## Provided text
★ ★ ★

On Friday, November 20, the U.S. Department of Health and Human Services (HHS) published the long-awaited final rules revising regulations related to the Physician Self-Referral Law (known commonly as the Stark Law), the Anti-Kickback Statute (AKS), and the Civil Monetary Penalty Law (CMP). The revised regulatory framework for these two laws is intended to reduce barriers to care coordination and promote alternative payment models that focus on increasing value and delivering care in a more efficient and coordinated way.
This effort was referred to by HHS as the “Regulatory Sprint to Coordinated Care.” Even though the rules may have been delayed in part by the current pandemic, they still are being finalized roughly 30 months after HHS first sought comment from healthcare community stakeholders – a remarkable achievement given the breadth and scope of changes.
Among the items addressed in the final rules:
- Final versions of three new value-based exceptions to the Stark Law, and corresponding new AKS safe harbors and guidance from OIG, intended to incentivize stakeholders to provide better-coordinated care to patients through alternative payment models.

★ ★ ★

(Excerpts from a dataset)
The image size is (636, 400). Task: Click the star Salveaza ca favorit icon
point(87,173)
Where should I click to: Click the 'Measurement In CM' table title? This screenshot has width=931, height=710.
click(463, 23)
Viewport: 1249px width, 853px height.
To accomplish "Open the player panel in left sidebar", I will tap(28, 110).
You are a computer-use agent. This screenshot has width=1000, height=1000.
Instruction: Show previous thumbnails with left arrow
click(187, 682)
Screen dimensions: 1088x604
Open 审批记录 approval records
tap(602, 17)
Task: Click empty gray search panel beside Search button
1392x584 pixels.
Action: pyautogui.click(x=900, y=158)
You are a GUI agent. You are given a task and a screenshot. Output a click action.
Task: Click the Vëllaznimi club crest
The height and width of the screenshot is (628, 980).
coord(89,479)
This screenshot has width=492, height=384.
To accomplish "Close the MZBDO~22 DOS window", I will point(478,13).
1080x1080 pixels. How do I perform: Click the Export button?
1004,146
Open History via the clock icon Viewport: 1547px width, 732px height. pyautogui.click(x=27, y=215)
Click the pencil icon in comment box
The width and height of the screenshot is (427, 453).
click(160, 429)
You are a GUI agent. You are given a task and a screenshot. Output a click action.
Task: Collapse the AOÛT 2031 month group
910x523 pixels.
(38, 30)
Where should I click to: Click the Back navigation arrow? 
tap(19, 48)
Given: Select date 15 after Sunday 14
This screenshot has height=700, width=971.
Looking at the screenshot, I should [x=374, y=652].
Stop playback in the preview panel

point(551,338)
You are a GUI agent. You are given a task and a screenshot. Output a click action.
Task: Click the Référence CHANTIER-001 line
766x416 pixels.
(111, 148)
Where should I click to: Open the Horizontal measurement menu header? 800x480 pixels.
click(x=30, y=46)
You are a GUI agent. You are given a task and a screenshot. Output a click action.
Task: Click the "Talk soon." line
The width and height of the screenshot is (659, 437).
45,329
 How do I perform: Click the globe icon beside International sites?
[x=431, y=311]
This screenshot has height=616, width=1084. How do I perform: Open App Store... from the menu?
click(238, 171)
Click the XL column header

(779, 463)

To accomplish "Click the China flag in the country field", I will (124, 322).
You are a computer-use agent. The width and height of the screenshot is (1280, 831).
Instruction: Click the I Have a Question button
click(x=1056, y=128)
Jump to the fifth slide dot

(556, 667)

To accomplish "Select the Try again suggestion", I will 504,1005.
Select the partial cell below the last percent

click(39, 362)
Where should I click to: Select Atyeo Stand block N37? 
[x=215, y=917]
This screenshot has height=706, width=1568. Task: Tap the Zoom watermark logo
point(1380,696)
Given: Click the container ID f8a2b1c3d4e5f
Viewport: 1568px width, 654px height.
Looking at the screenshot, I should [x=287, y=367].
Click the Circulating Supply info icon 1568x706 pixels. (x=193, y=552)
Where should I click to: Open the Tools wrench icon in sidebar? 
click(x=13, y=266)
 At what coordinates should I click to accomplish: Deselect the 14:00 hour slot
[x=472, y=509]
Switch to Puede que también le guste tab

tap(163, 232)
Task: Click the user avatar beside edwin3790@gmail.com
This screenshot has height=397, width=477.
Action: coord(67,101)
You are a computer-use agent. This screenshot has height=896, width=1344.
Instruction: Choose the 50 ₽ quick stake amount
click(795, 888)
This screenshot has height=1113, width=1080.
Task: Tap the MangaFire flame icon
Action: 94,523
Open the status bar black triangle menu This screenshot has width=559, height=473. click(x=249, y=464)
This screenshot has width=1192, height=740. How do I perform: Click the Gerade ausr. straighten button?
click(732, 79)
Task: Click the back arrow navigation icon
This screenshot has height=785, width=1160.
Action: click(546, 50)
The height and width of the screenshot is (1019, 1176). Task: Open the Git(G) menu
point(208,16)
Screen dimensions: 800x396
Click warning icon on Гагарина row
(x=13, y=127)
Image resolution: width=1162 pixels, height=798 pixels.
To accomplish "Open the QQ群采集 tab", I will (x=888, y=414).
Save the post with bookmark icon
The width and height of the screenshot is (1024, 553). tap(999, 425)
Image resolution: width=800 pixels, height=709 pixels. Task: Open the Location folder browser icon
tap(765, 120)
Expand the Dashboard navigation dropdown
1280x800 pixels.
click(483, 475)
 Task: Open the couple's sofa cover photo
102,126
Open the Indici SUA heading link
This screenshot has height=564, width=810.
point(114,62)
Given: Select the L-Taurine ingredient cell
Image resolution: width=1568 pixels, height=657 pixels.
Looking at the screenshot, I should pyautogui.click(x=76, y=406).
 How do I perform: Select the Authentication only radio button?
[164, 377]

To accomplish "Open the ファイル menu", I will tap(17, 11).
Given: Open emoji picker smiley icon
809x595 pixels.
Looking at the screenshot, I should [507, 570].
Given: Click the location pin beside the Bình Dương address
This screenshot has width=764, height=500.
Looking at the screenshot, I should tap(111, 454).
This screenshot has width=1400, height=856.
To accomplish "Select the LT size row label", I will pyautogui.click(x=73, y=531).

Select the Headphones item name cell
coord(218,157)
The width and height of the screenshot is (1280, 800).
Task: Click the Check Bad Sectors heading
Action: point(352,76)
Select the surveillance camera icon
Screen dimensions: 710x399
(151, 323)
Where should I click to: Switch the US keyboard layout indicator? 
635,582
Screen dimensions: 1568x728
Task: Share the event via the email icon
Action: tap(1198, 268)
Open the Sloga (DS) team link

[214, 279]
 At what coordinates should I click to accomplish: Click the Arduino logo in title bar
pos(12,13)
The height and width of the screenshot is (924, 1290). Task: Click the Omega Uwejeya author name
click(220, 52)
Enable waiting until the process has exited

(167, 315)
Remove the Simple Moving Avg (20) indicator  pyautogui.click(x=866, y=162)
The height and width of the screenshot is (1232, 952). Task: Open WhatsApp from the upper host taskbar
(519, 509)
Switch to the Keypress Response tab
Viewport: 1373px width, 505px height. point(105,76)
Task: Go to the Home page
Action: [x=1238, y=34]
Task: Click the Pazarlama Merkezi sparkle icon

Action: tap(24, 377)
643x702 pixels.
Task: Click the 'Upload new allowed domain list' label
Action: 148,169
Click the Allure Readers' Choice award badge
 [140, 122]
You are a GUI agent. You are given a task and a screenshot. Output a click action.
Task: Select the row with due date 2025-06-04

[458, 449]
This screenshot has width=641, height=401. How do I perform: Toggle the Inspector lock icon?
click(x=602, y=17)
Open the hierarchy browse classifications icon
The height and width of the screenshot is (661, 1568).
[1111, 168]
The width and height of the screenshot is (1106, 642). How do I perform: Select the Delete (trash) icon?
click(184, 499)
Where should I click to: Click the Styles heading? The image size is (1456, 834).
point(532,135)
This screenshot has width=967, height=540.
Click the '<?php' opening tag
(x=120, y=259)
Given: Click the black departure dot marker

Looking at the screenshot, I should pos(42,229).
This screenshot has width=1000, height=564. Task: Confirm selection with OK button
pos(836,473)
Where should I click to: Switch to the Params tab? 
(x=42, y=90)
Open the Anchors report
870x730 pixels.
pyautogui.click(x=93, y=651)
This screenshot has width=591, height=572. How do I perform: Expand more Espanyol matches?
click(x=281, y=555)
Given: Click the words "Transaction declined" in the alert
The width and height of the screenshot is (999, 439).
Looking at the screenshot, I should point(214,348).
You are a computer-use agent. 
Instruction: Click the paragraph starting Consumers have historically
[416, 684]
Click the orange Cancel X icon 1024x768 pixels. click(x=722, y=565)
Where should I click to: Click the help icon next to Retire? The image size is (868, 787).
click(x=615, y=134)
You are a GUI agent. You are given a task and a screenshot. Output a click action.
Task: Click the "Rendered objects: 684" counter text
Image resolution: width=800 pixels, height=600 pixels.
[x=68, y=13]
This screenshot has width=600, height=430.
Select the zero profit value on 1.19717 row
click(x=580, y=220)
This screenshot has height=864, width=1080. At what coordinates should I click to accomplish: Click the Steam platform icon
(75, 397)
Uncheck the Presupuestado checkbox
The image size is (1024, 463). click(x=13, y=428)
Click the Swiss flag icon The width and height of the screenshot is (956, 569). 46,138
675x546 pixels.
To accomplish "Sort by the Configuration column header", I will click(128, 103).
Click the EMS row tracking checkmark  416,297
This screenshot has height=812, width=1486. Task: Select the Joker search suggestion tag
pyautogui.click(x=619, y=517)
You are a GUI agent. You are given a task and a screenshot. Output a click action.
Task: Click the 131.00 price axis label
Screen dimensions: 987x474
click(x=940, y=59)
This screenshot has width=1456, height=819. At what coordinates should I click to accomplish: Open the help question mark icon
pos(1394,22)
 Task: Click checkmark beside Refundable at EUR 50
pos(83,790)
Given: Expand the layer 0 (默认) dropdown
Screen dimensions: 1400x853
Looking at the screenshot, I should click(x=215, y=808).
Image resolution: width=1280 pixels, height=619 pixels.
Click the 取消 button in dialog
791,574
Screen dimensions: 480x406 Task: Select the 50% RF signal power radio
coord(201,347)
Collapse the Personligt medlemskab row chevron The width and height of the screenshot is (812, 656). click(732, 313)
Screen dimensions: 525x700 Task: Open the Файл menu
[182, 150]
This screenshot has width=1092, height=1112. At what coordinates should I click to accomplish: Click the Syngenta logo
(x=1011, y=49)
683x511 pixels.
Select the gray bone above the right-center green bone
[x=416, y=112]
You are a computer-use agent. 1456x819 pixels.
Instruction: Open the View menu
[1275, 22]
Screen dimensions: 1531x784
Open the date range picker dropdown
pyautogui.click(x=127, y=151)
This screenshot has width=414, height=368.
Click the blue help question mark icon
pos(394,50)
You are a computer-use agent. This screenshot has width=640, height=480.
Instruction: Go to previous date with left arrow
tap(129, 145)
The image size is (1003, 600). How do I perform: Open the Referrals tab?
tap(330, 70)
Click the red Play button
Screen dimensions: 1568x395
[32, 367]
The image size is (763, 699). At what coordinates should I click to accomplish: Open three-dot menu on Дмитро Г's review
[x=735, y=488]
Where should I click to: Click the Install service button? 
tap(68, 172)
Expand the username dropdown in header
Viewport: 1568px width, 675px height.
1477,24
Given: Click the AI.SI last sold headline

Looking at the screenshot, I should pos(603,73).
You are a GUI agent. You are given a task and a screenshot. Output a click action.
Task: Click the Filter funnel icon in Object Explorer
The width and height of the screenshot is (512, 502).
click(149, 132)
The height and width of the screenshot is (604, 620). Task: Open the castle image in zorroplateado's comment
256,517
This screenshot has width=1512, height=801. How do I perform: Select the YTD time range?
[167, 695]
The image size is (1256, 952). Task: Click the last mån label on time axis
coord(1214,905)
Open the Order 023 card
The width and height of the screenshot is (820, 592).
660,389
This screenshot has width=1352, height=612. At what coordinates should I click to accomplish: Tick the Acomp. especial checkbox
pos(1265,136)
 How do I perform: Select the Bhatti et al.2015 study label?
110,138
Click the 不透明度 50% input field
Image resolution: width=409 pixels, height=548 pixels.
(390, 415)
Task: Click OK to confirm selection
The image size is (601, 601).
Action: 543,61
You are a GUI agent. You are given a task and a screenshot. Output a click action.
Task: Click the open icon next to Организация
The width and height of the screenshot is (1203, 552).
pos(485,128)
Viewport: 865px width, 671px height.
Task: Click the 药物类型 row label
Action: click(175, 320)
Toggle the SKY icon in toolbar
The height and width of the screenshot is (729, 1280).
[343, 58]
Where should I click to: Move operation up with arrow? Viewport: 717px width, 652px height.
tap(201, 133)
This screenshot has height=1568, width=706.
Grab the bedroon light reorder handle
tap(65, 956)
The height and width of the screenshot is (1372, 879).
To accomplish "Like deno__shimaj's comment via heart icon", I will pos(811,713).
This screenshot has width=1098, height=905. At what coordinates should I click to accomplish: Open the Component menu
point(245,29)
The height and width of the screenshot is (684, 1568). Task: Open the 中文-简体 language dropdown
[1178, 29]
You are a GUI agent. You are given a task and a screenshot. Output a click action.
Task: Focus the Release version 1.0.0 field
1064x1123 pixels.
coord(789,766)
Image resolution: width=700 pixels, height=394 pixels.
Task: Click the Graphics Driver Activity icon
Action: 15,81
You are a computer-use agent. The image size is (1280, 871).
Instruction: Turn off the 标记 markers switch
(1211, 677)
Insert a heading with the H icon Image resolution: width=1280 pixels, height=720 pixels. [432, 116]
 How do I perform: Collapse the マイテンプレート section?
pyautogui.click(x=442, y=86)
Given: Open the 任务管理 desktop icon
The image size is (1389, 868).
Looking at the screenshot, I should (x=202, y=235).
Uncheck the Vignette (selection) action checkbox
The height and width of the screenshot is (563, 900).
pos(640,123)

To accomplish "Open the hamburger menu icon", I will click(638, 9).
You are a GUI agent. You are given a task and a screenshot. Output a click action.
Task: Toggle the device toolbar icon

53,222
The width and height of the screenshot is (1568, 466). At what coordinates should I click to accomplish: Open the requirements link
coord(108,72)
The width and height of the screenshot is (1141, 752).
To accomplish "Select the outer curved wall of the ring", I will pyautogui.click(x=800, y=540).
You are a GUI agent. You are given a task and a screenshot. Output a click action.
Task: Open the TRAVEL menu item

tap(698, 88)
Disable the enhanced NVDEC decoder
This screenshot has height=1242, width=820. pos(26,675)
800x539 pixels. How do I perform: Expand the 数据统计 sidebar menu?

★ ★ ★

## List of tasks
a – In one to three sentences, explain why the article on the HHS final rules calls finishing them a remarkable achievement.
b – According to the article on the HHS final rules, what name did HHS give this effort?
c – Carry on the article on the HHS final rules from its last sentence.
The data isn't needed for any of this work.

## Exercise results
a – The rules were finalized roughly 30 months after HHS first asked healthcare community stakeholders for comment, even though the pandemic may have partly delayed them. Given how broad and far-reaching the changes are, the article sees that timeline as remarkable.

b – HHS called it the "Regulatory Sprint to Coordinated Care."

c –
- Changes to key Stark Law definitions of “fair market value,” “commercial reasonableness,” and the “volume or value” standard.
- New broader AKS safe harbor for cybersecurity technology to assist with the urgent problem of cyber threats facing the healthcare industry.
- Clarifying key profit-sharing provisions in the Stark Law’s Group Practice definition and related provisions.
The final rules take effect on January 19, and given the intervening holiday season, we recommend that industry stakeholders quickly evaluate which transactions might be affected or require adjustment ahead of the effective date.